Decided: February 16, 1990.

IN THE MATTER OF GEORGE G. WHITMORE, AN ATTORNEY AT LAW


For reprimand -- Chief Justice Wilentz, and Justices Handler, Pollock, O'Hern, Garibaldi and Stein. Opposed -- None.

Per Curiam

[117 NJ Page 472] This is an attorney-disciplinary proceeding in which the respondent, a municipal prosecutor, was found guilty of ethics violations for conduct indirectly contributing to the improper

dismissal of a drunk driving case. The trial court dismissed the case when the police officer who administered the breathalyzer test chose not to be present for trial. Respondent, apparently aware that the officer had an improper reason for not appearing, did not so inform the court. Following ethics charges against respondent, the District Ethics Committee ("DEC") found that respondent had violated the Rules of Professional Conduct, and recommended that he be given a private reprimand. The Disciplinary Review Board ("DRB") also concluded that respondent's conduct constituted a breach of ethics, but determined that it merited a public reprimand.

I.

On March 9, 1986, Officer Thomas Hennessey arrested eighteen-year-old Brian Volker in the Borough of Monmouth Beach, where respondent, George G. Whitmore, served as municipal prosecutor. Hennessey charged Volker with driving under the influence, in violation of N.J.S.A. 39:4-50 and having an open container of alcohol in a motor vehicle, in violation of N.J.S.A. 39:4-51a. Patrolman White conducted breathalyzer testing of Volker. The test results were .15 and .16.

Volker and his family were friendly with New Jersey State Trooper Gerald Barbado, with whom they spoke about this matter. As a result, Barbado called Officer Hennessey on March 10, 1986, in an effort to intercede on Volker's behalf. During this telephone conversation, Barbado asked Hennessey if he had finished his police report for the case. Hennessey told Barbado, whom he did not know, that he had already completed and filed his report, and suggested to Barbado that Volker retain a lawyer.

The municipal court originally scheduled the Volker case to be heard on April 14, 1986. On the evening of the 14th, Barbado went to the courthouse to discuss the case with Hennessey and White. White was receptive of Barbado's entreaties, and he agreed to speak with respondent. White told

respondent that Volker hoped to attend the State Police Academy and that a conviction in this case would prevent him from doing so. Respondent told White that a desire to enter the Police Academy was not a defense to a drunk driving ("DWI") charge. The case was not heard that night because White was called away from court to transport a juvenile offender; it was continued until April 28, 1986.
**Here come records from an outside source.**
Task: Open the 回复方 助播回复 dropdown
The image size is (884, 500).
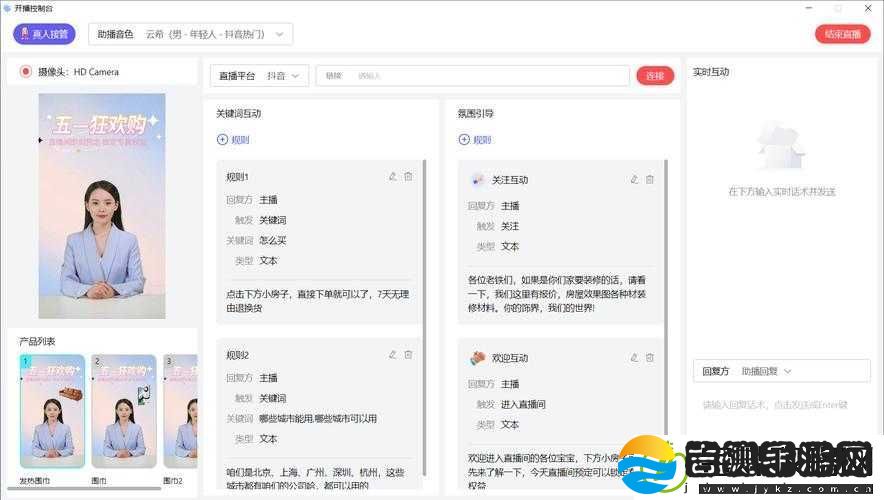Action: [x=765, y=371]
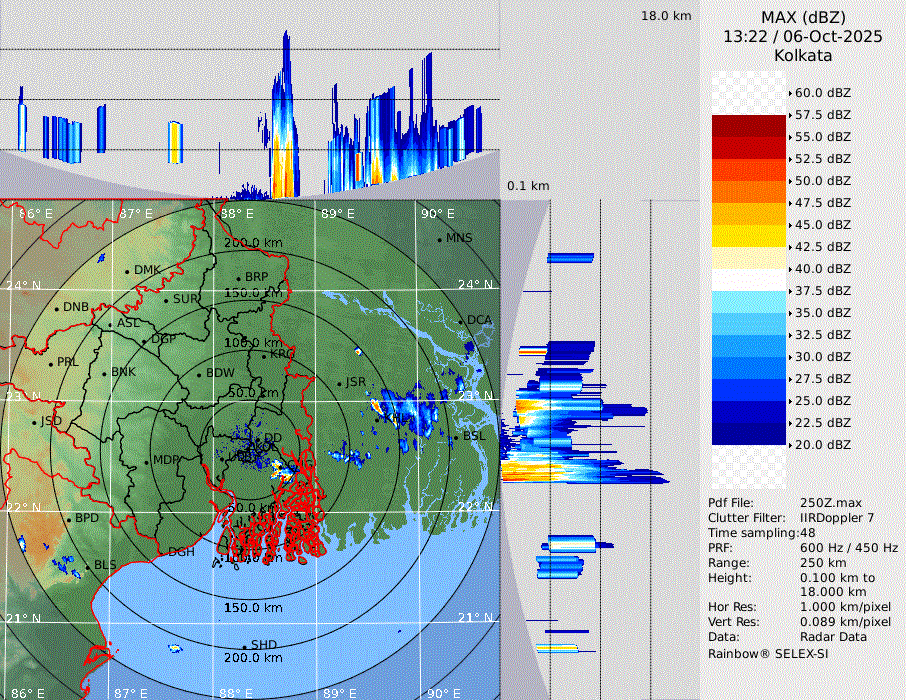The image size is (906, 700).
Task: Select the MDP station dot
Action: point(147,461)
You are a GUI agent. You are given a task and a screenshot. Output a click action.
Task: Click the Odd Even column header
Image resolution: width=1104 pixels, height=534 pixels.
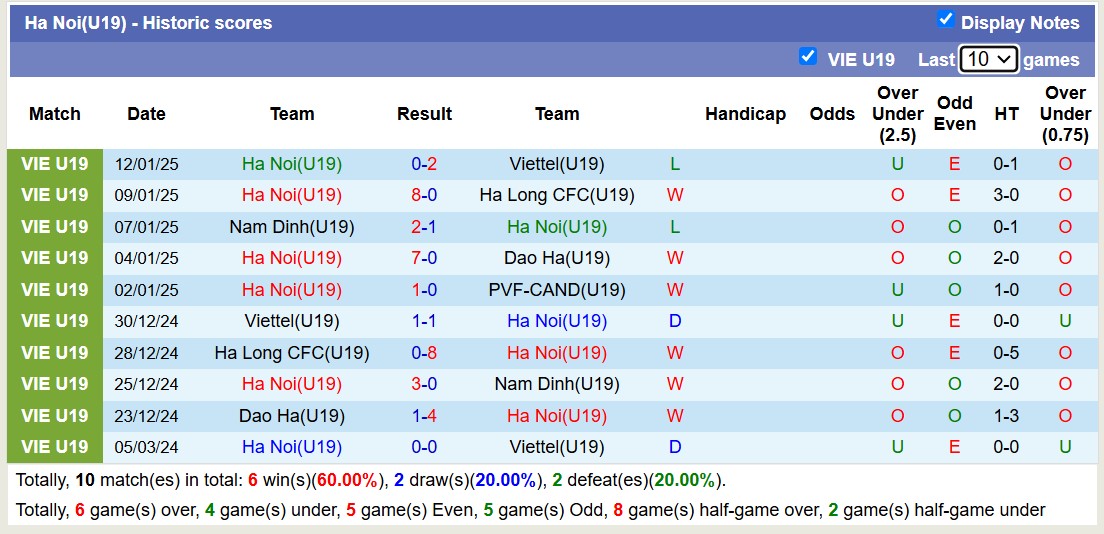click(x=954, y=114)
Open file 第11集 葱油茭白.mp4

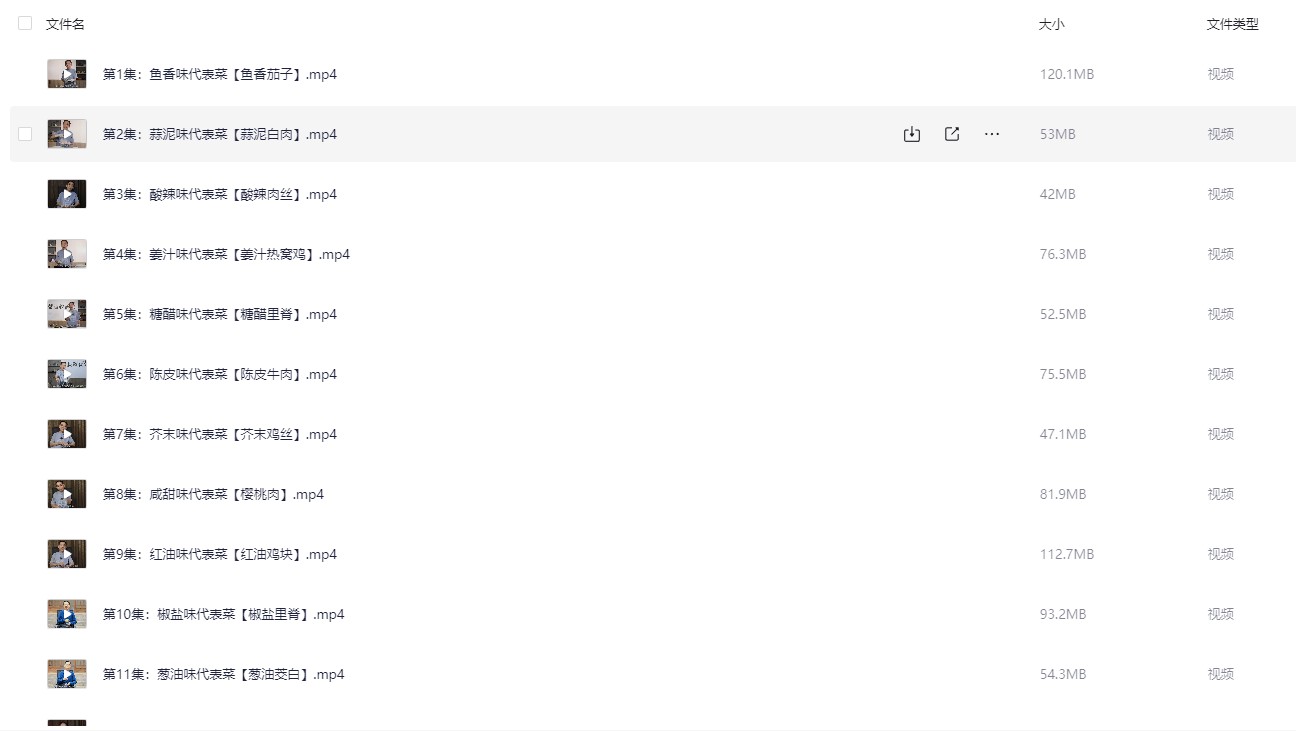223,674
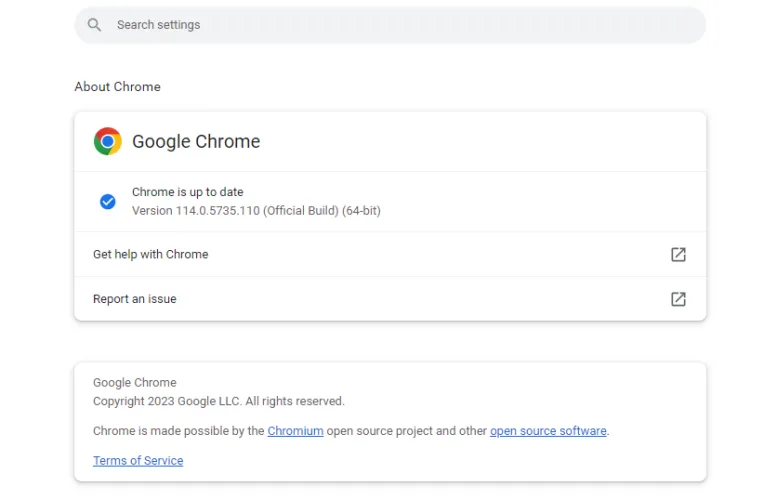777x500 pixels.
Task: Click Google Chrome text above the copyright
Action: click(134, 382)
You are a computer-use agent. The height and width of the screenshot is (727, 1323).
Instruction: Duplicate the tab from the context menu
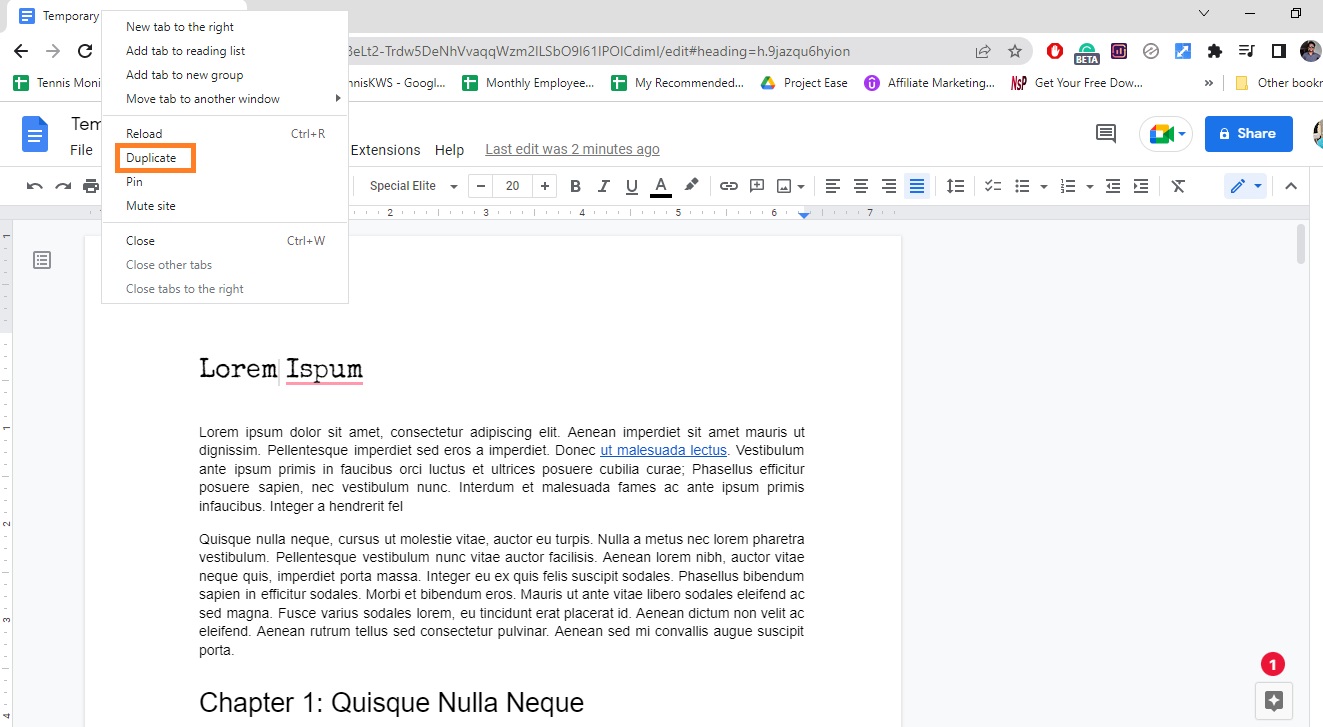[154, 157]
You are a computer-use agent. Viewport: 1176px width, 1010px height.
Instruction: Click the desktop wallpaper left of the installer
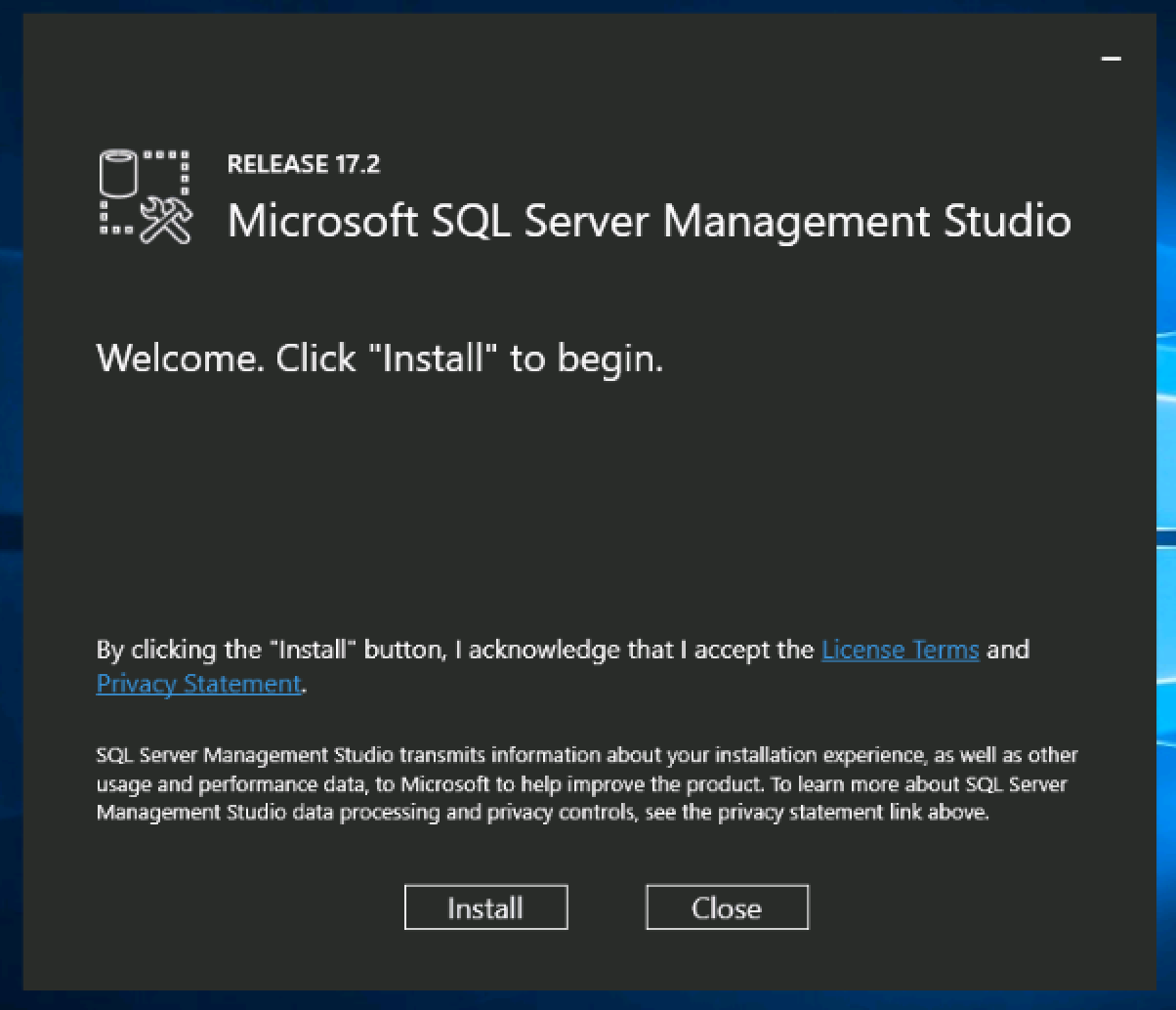(10, 488)
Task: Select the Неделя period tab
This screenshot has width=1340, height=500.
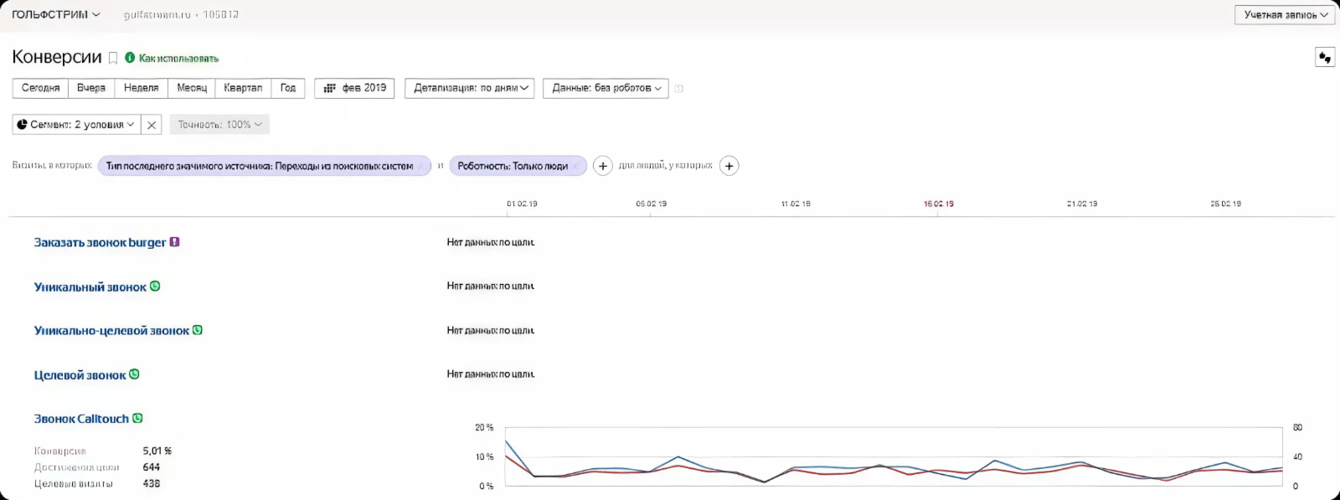Action: pos(141,88)
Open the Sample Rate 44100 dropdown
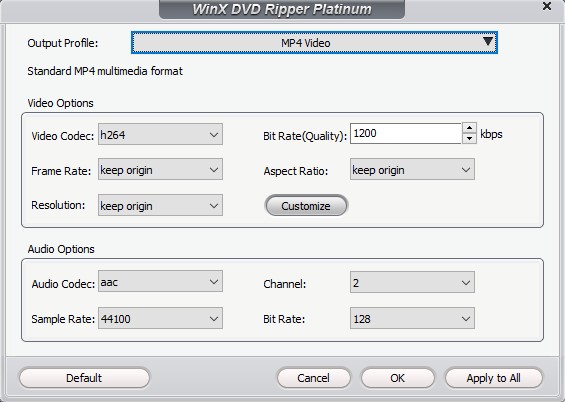This screenshot has width=565, height=402. [160, 318]
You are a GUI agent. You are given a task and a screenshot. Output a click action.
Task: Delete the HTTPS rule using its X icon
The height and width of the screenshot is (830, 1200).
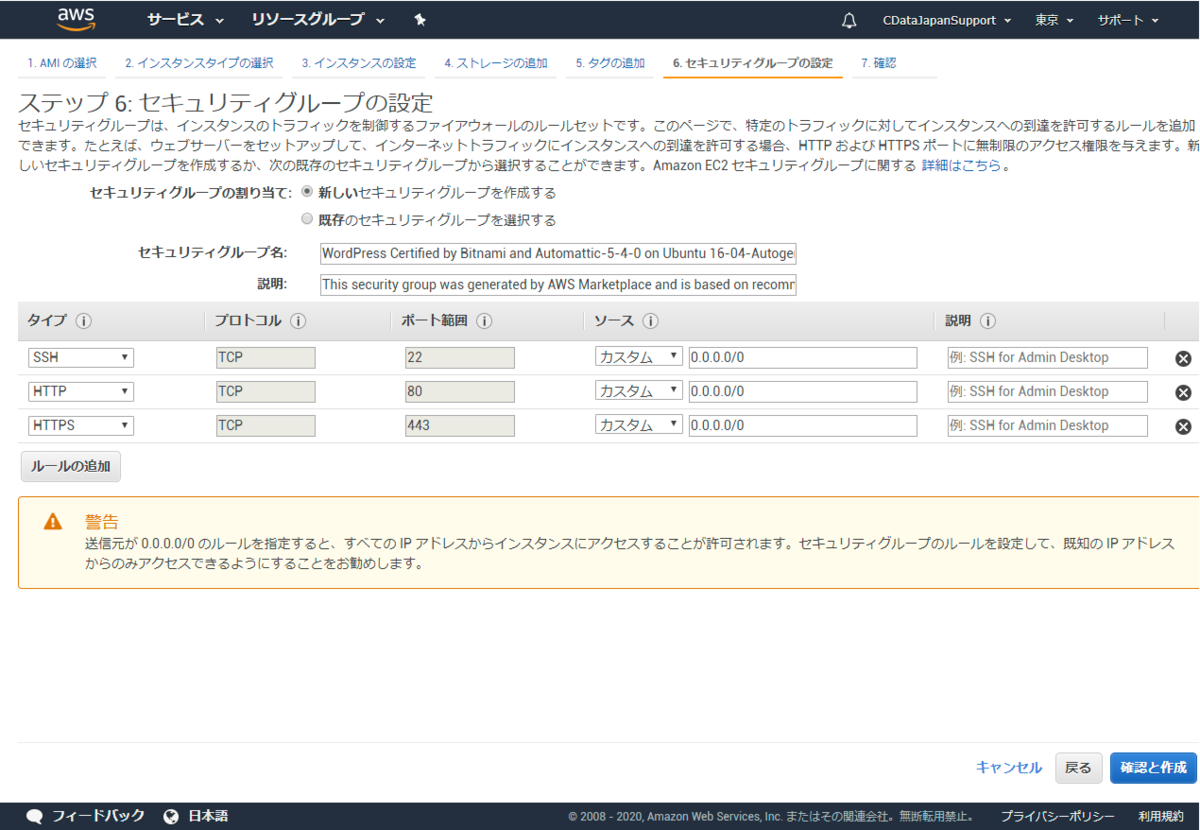point(1183,425)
On April 28, Barbado again attempted to arrange a favorable disposition of the DWI charge. He traveled to the courthouse and spoke with White. At some point after White and Barbado had conversed, White asked respondent if the case could be prosecuted without the breathalyzer evidence; respondent told White that it could not. Later that evening, but before the case was called, White informed respondent that he was going to leave. Respondent again explained to White that he needed him to prosecute the case, and urged him to stay. Despite respondent's request, White left the courthouse before the case was called, informing a courthouse attendant that he was on "convention leave."

When the case was called for trial, the judge asked respondent if he was ready to proceed. Respondent informed the court that he was not ready because the testing officer was unavailable. When the court asked why the officer was unavailable, respondent did not reply. Defense counsel immediately requested that the judge dismiss the DWI charge because of the absence of the testing officer and accept a guilty plea from defendant on the open container charge. Because this was a peremptory date (i.e., "try or dismiss"), the court granted this motion.

Several days later, authorities began an investigation into the disposition of the DWI charge, apparently prompted by another police officer on the Monmouth Beach force who had not been involved. As a result of this investigation, the Monmouth County Prosecutor's Officer brought charges ...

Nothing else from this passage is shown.